[Dataset entries]

○ ○ ○ ○

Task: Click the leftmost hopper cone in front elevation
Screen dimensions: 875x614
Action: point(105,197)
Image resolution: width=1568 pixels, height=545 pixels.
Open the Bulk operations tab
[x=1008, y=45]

○ ○ ○ ○

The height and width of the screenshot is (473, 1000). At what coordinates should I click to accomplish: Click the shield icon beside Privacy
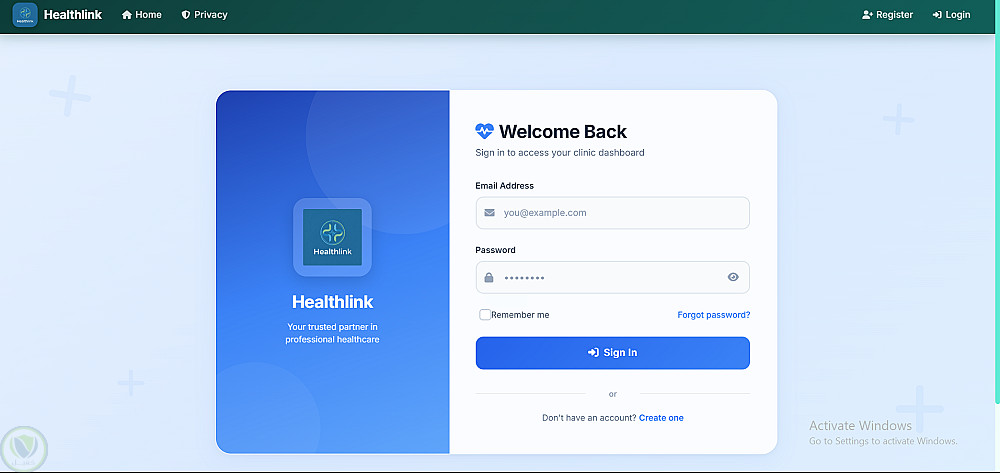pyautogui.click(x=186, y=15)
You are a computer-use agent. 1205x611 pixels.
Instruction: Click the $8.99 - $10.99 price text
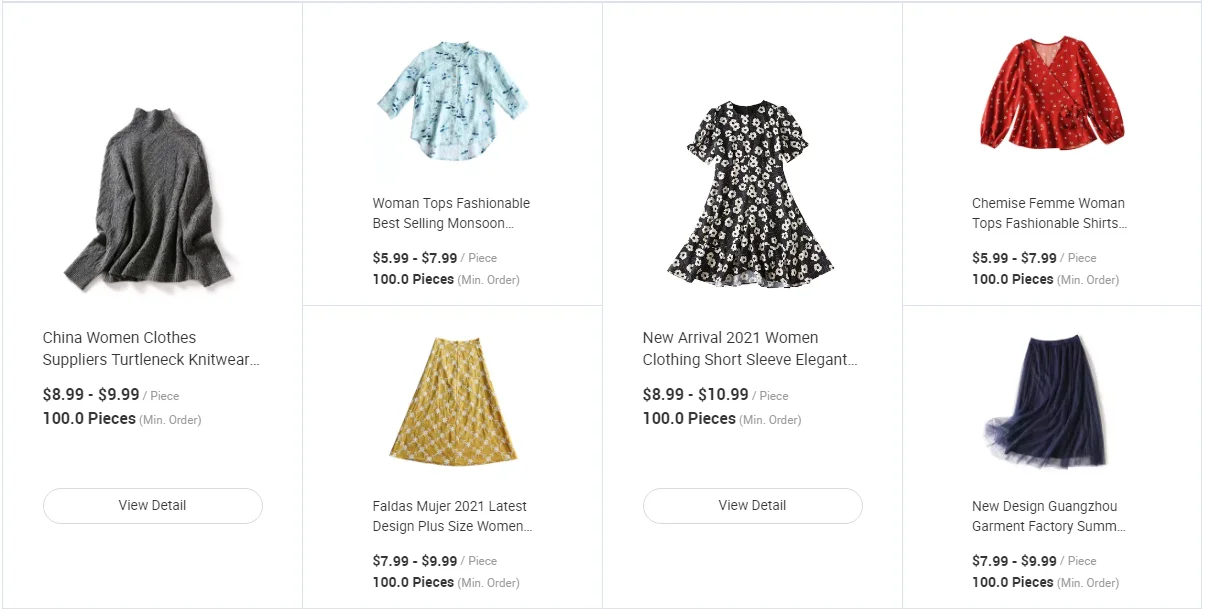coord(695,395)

○ ○ ○ ○

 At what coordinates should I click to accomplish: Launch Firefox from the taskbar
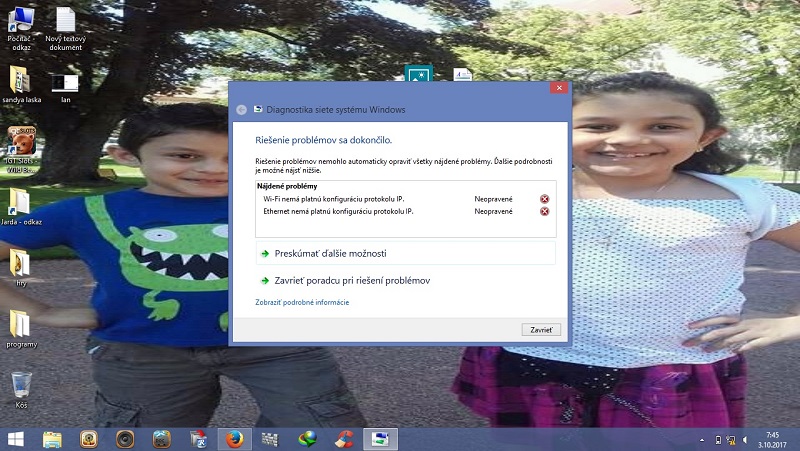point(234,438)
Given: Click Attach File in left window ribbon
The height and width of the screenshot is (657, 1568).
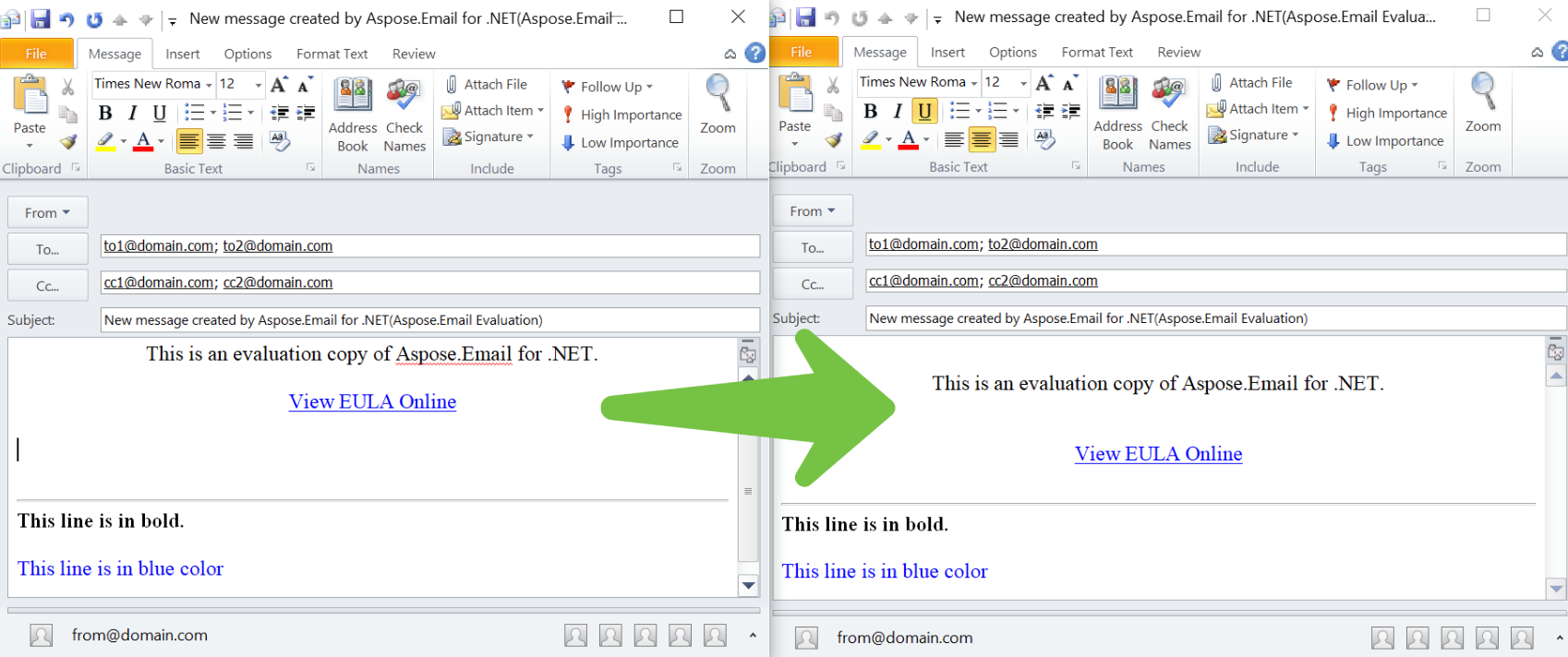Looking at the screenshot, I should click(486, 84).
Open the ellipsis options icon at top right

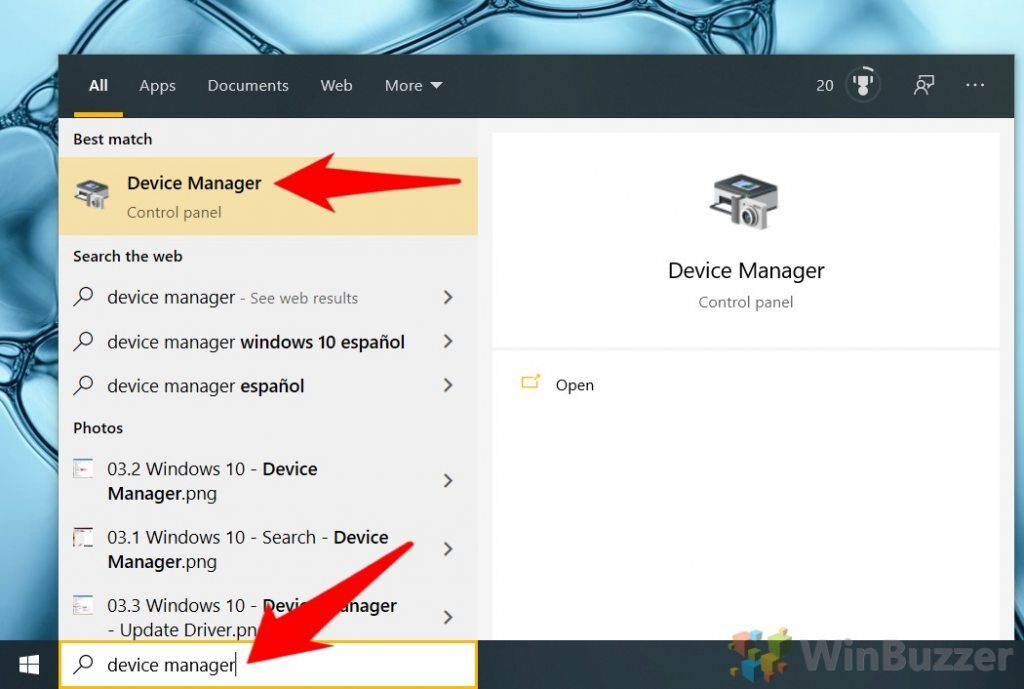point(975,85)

○ ○ ○ ○

= PROBLEM TO WORK ON =
Find every line above that includes the word "pixels", then state how many there are and nothing more.

= RESULT OF THIS TASK =
2